What the exercise asks -
Down to the last line below, write out every line exactly, starting with the one that contains "Where should I" and leaving out the pictures.
= = = =
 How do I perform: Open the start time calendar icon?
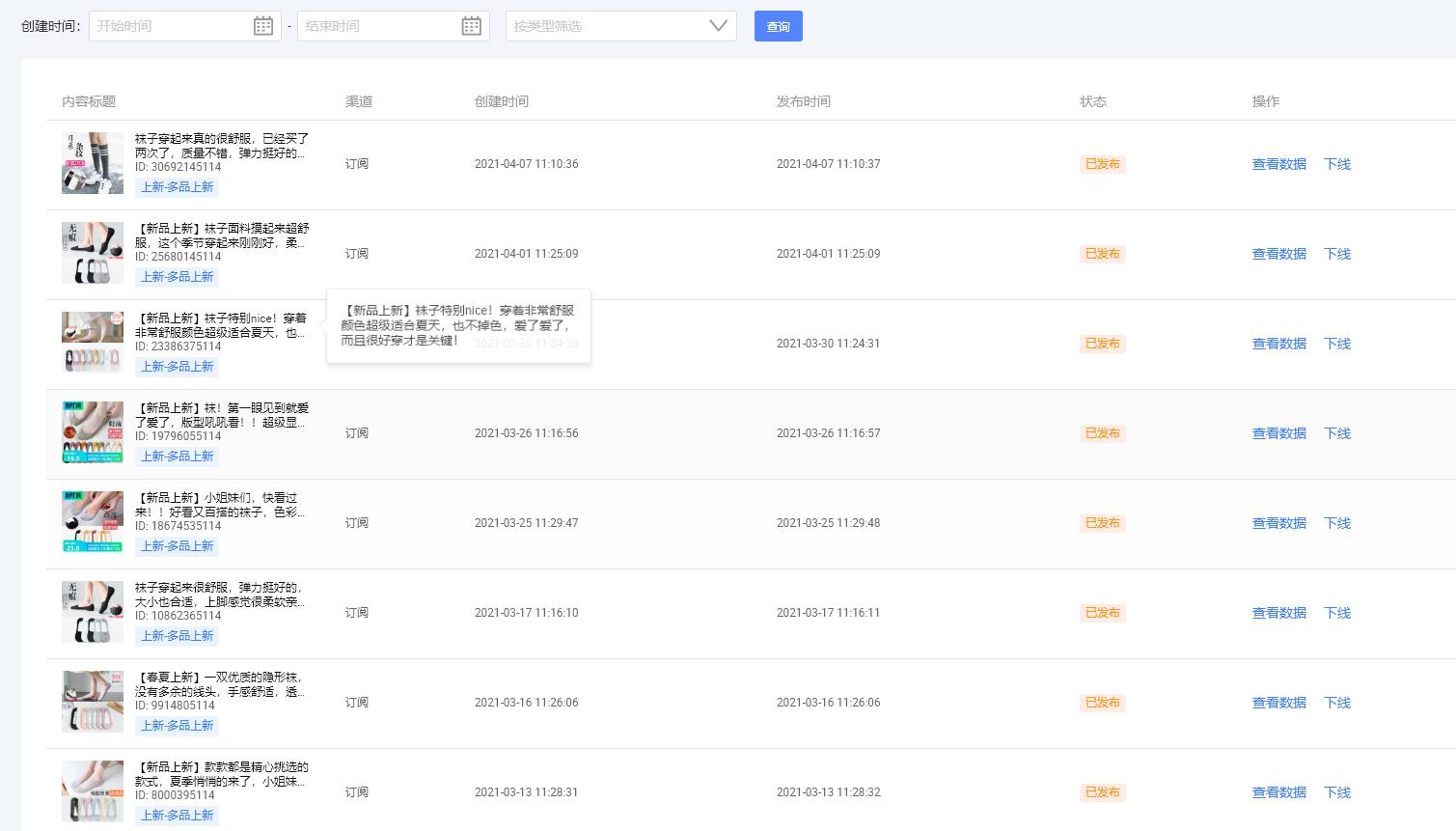pos(263,26)
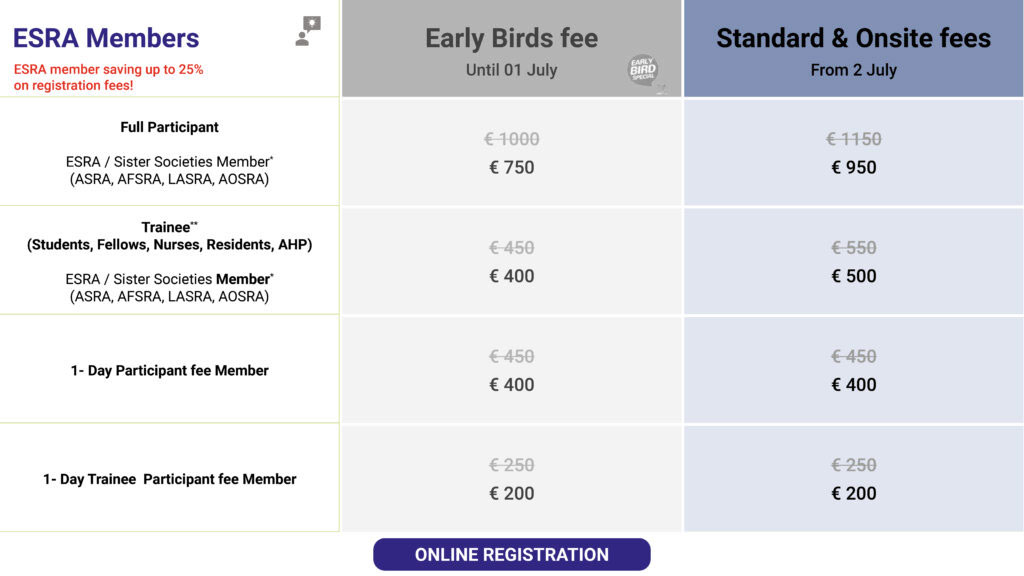Click the Standard & Onsite fees header
This screenshot has width=1024, height=576.
coord(853,39)
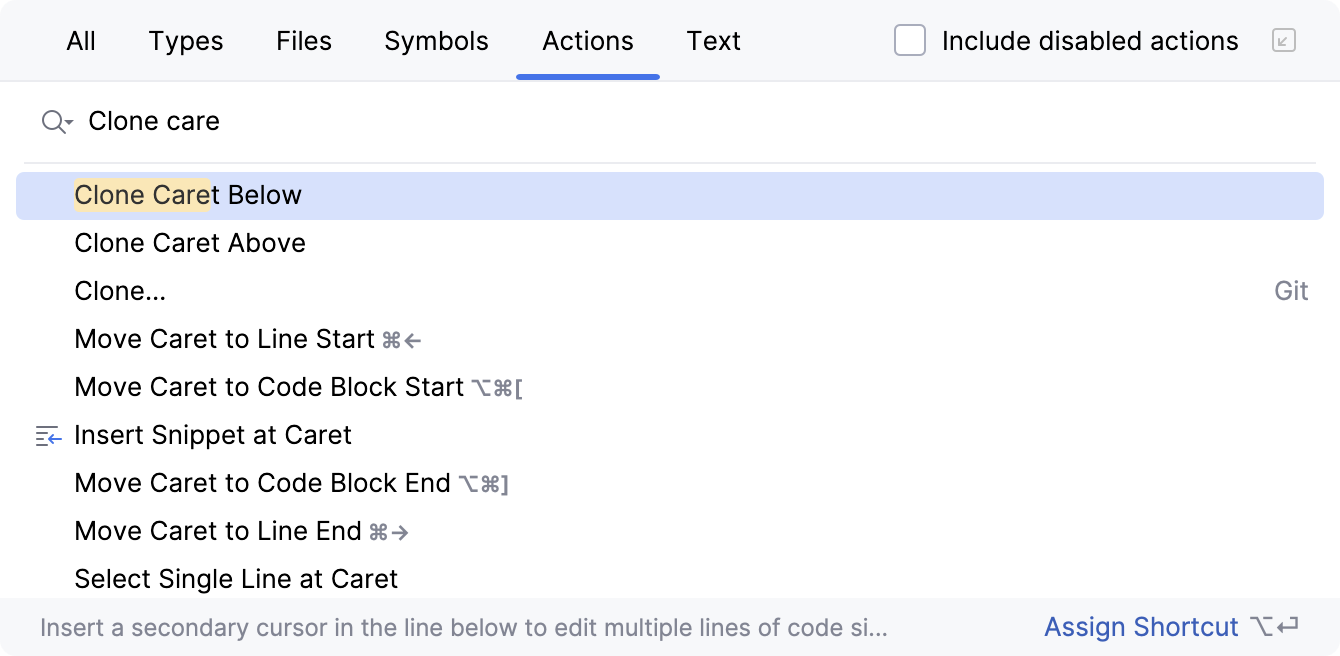Select the Actions tab

tap(588, 41)
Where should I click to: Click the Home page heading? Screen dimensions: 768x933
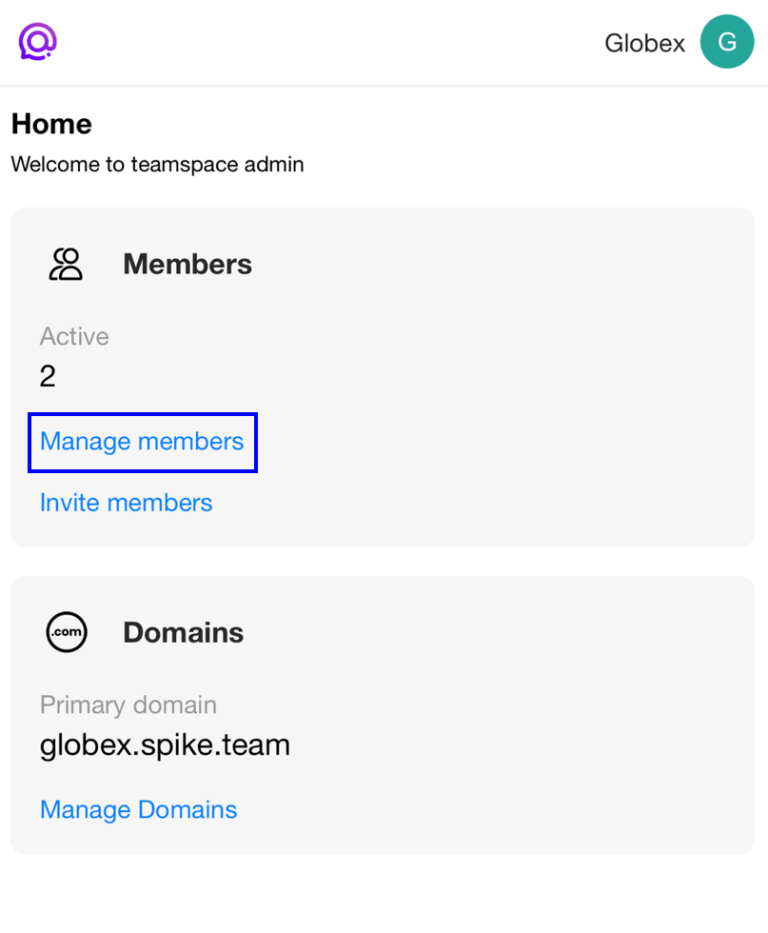point(51,124)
= = = =
Task response -
Where should I click to: Click the Home page heading? Screen dimensions: 768x933
point(51,124)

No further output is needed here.